A prayer service on the occasion of the opening of the Sixty-Seventh Session of the United Nations General Assembly was held at Holy Family Church in Manhattan this evening.

In his remarks, Secretary-General Ban Ki-Moon quoted from comments made by Pope Paul VI at Holy Family Church on October 4, 1965: “The work of peace is not restricted to one religious belief, it is the work and duty of every human person, regardless of his religious conviction.”

Mr. Ban added: “I believe it (a better world) is out there for all the people of this world to grasp if we labor and dream and pray for it together.”

Commentary: Mr. Ban seems like a good and decent man — trying to do the right thing. And yet the Sixty-Sixth Session of the UN General assembly saw member states support resolutions and revolutions that disregarded the sovereignty of the recognized states of Libya and Syria — under the guise of responsibility to protect. In fairness to Mr. Ban, various member states acted on their own in the killing of Gaddafi. The Arab Uprising, with its philosophy of destruction, has more in common with the Russian Revolution than the American Revolution.
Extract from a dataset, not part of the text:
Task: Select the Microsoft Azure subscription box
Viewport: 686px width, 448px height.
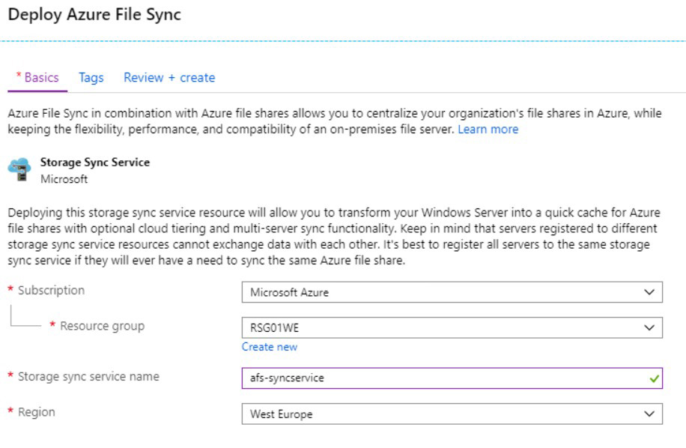Action: [452, 292]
In his 1965 address to the UN General Assembly, Pope Paul VI said: “To the pluralism of States, which can no longer ignore one another, you offer an extremely simple and fruitful formula of coexistence. First of all, you recognize and distinguish the ones and the others. You do not confer existence upon states; but you qualify each single nation as fit to sit in the orderly congress of peoples. That is you grant recognition, of the highest ethical and juridical value, to each single sovereign national community, guaranteeing it an honored ¬†international citizenship. This in itself is a great service in the cause of humanity, namely, to define clearly and to honor the national subjects of the world community, and to classify them in a juridical condition, worthy thereby of being recognized and respected by all, and from which there may derive an orderly and stable system of international life. You give sanction to the great principle that relations between peoples should be regulated, by justice, by law, by negotiation; not by force, nor by violence, not by fear or by deceit. Thus it may be.”

Mr. Ban can’t do it alone. The world needs, as he said, “voices of conscience, moderation and calm”– especially religious leaders, to be standard bearers of reason and respect, to help foster forgiveness and heal divisions.

The U.S. Catholic Conference of Bishops can do more to address the injustices and disorder in American foreign policy. The question is do they see it? Hopefully there will be greater Muslim participation in future UN prayer services.